La baïne est un courant marin qui se révèle violent pour Sandrine et Julien, couple uni par un quotidien sans aspérités jusqu'à l'arrivée d'Arnaud, parisien venu faire des repérages pour les besoins d'un film.
Ce pourrait être une histoire d'adultère ordinaire si elle ne se déroulait pas à Soulac, presqu'île au tempérament ilien et sauvage, dans un Médoc aussi beau que violent, bordé par la menace permanente d'un océan farouche. Au milieu des carrelets, ce triangle amoureux prend d'étranges contours. On devine une fin tragique, le suspense naît moins de la catastrophe que de l'attente qui la précède. Pour cela, l'auteur défile avec une élégance glaçante la trajectoire de Sandrine, cette femme infidèle qui, au fur et à mesure qu'elle s'épanouit au milieu de la douceur des oyats, voit le ciel bleu au-dessus de sa tête s'assombrir. La vigilance n'est jamais suffisante lorsque les regards aux alentours se font inquisiteurs et carnassiers à l'égard de tous ceux qui ne sont pas nés ici. Les instincts grégaires sont redoutables.

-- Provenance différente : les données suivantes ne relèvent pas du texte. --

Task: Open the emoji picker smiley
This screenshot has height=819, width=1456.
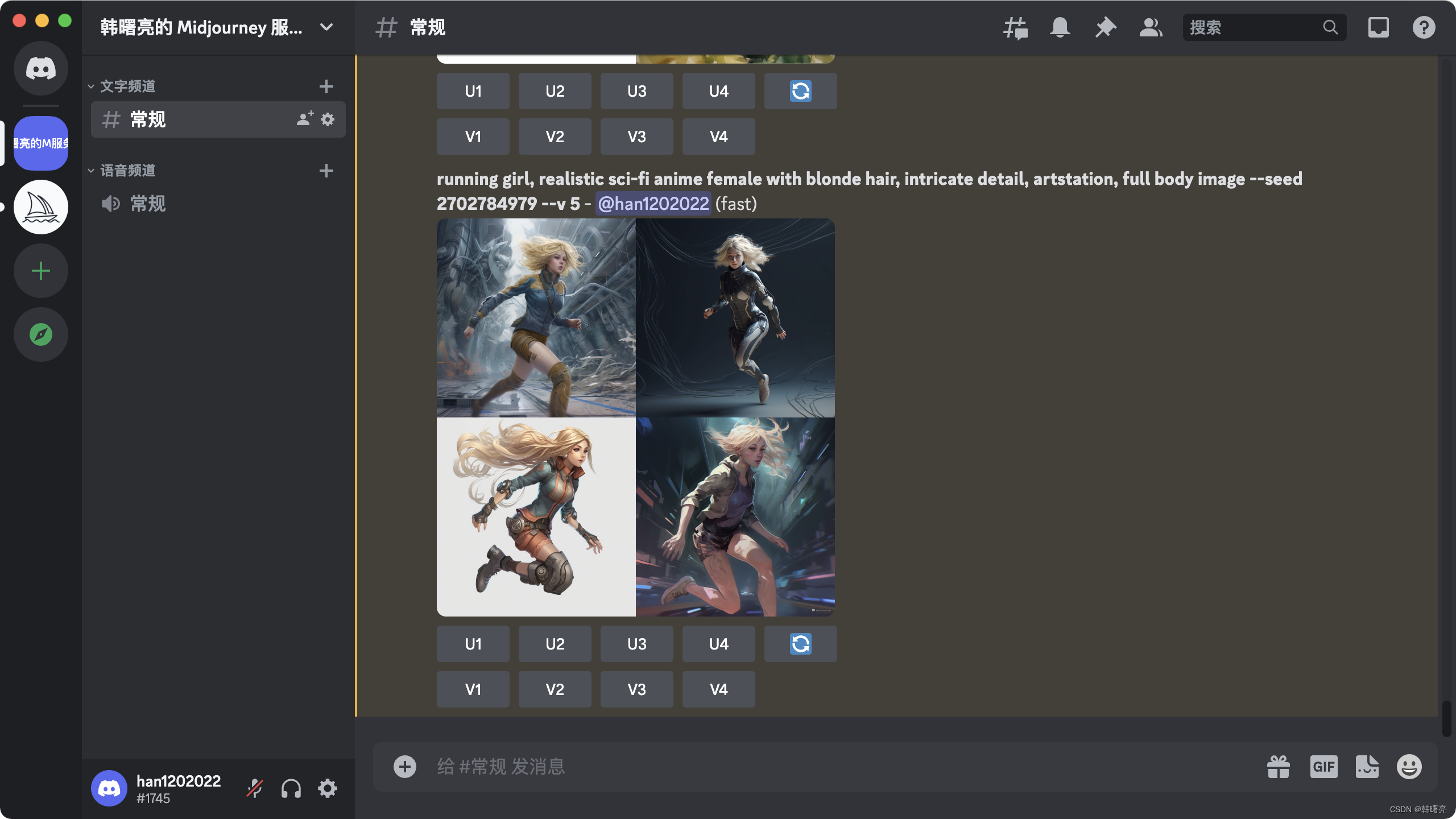Action: click(1409, 767)
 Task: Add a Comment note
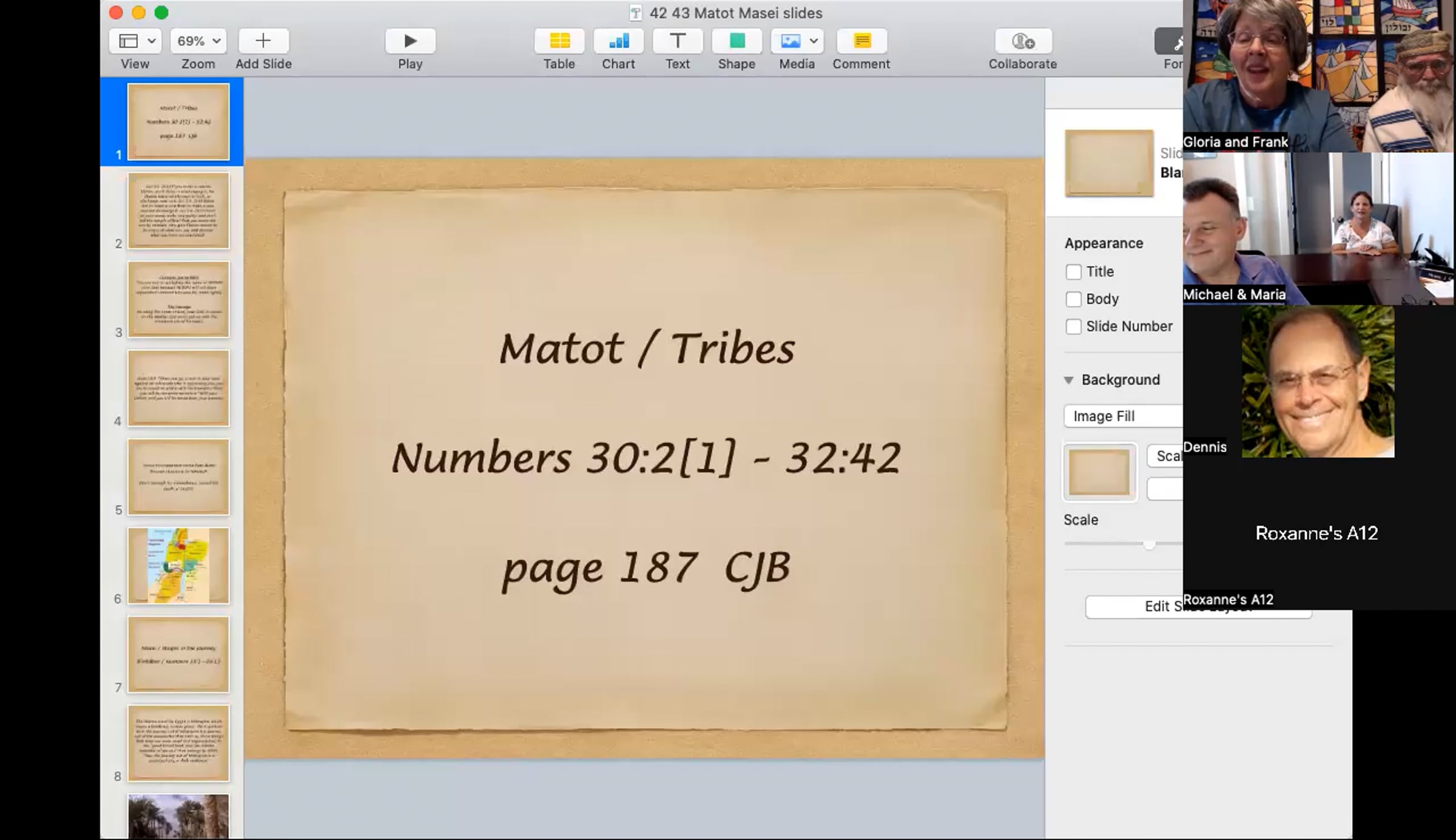pyautogui.click(x=861, y=41)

Avec la force de la justesse et de la simplicité,
Eric Holder sait transformer des vies minuscules en un drame sombre qui transfigure la banalité. Il confère une certaine poésie aux évènements les plus prosaïques en ponctuant doucement ses effets, empruntant une voix douce avant de suggérer subrepticement un ton plus inquiétant…il y a comme une beauté austère dans l'écriture, sans oublier une sensibilité qui saisit tout aussi bien le vertige de l'amour que la solitude des gens et des paysages face aux regards suspendus.